+++ TEXTAUSZUG +++
Finale in Wimbledon: Angelique Kerber: Von der Krise zum Sieg

Angelique Kerber ist Wimbledonsiegerin, davon hatte sie schon als Kind geträumt. Doch mit ihr und dem heiligen Rasen war es keine Liebe auf den ersten Blick.

Angelique Kerber kann sich noch gut daran erinnern, wann sie daheim im Kieler Stadtteil Kronshagen ihre ersten Wimbledonendspiele im Fernsehen geschaut hat. "Ich habe mir immer Steffi angesehen, wie sie so oft gewonnen hat – und das meistens ganz schnell in zwei Sätzen", erzählt sie heute.
+++
▶ **ARBEITSANWEISUNG**
Geben Sie aus dem Textauszug über Angelique Kerber den Abschnitt wortgetreu aus, der bei „Angelique Kerber kann“ beginnt und bei „erzählt sie heute.“ endet.
+++ VORLIEGENDE DATENSÄTZE +++
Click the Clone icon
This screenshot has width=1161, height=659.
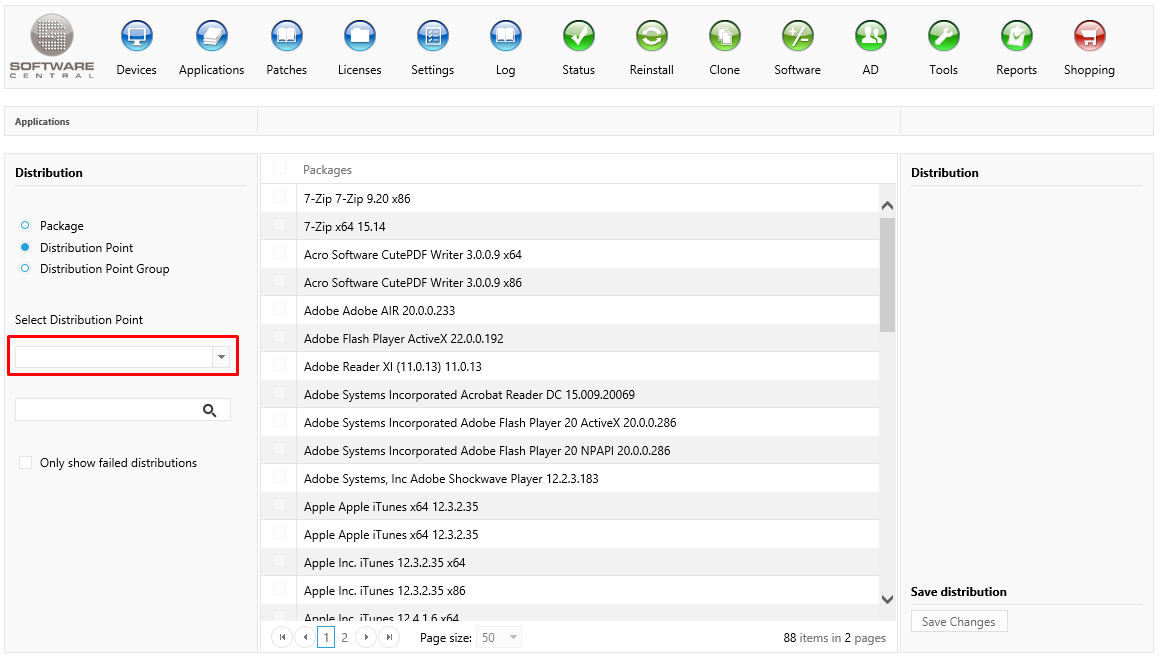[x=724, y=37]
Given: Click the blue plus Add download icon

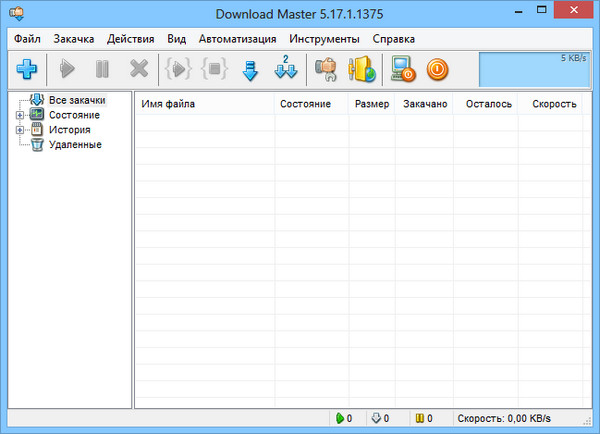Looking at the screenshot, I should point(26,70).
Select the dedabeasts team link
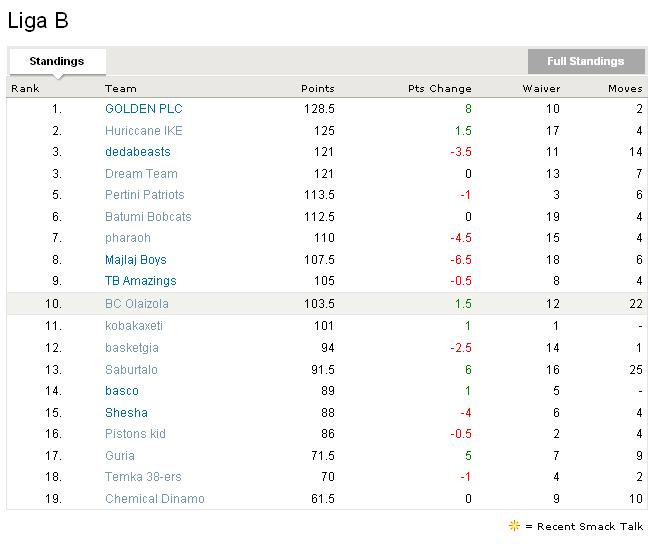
+++
▶ **SCHRIFTLICHE ANTWORT**
Angelique Kerber kann sich noch gut daran erinnern, wann sie daheim im Kieler Stadtteil Kronshagen ihre ersten Wimbledonendspiele im Fernsehen geschaut hat. "Ich habe mir immer Steffi angesehen, wie sie so oft gewonnen hat – und das meistens ganz schnell in zwei Sätzen", erzählt sie heute.